**What is required:** Copy the entries below word for word, leaving out the pictures.

======

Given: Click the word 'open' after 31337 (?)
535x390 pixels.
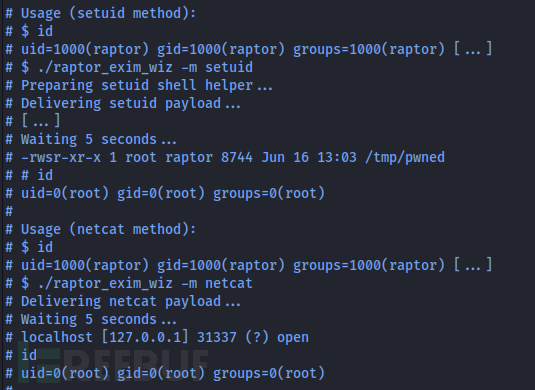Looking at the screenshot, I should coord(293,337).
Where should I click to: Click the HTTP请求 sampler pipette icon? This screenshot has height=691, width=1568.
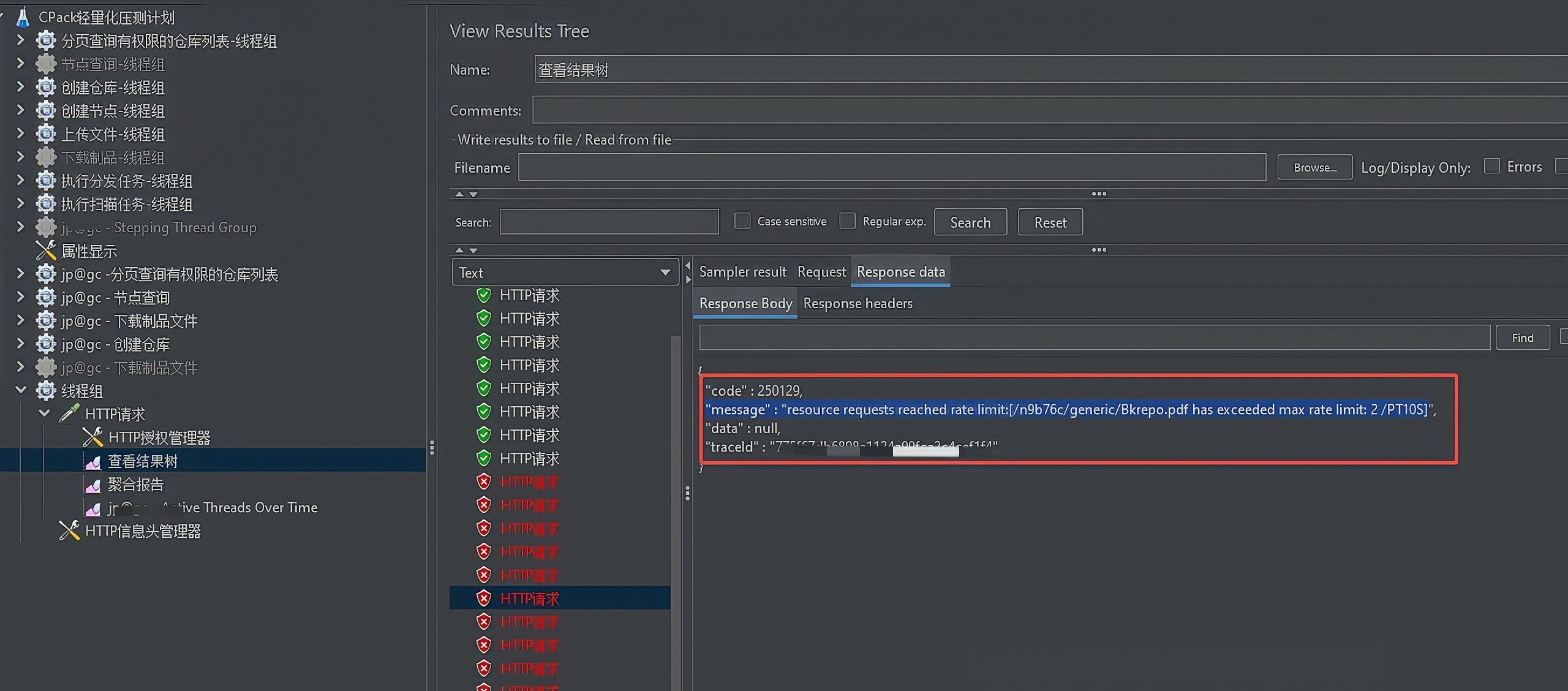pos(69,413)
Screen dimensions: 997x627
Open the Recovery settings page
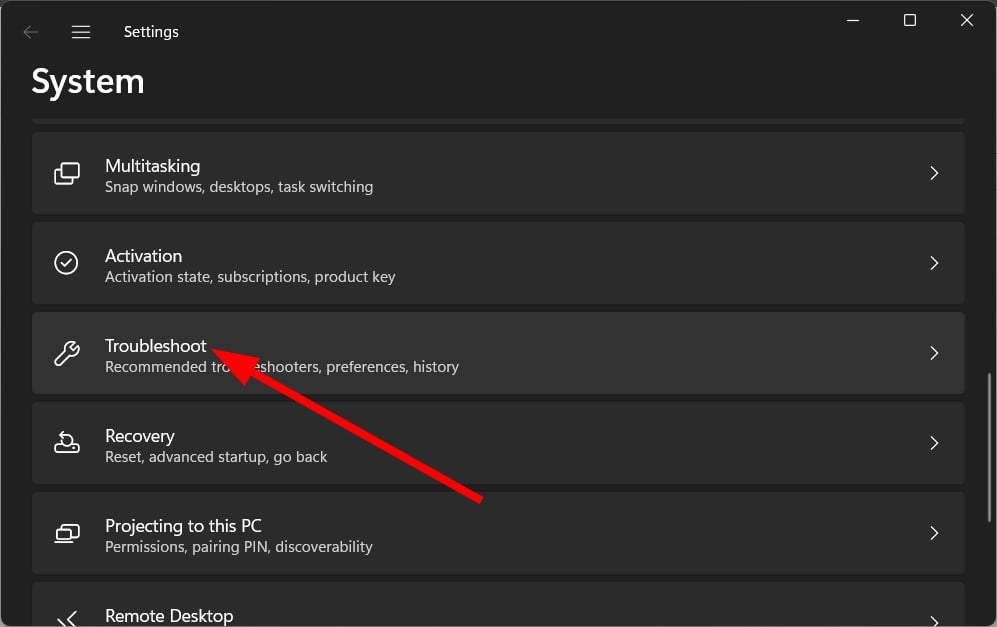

======

**Exercise response:**
Given: Click the word 'open' after 31337 (?)
535x390 pixels.
Looking at the screenshot, I should coord(293,337).
Where should I click to: Click the HTTP请求 sampler pipette icon? This screenshot has height=691, width=1568.
pos(69,413)
Screen dimensions: 997x627
Open the Recovery settings page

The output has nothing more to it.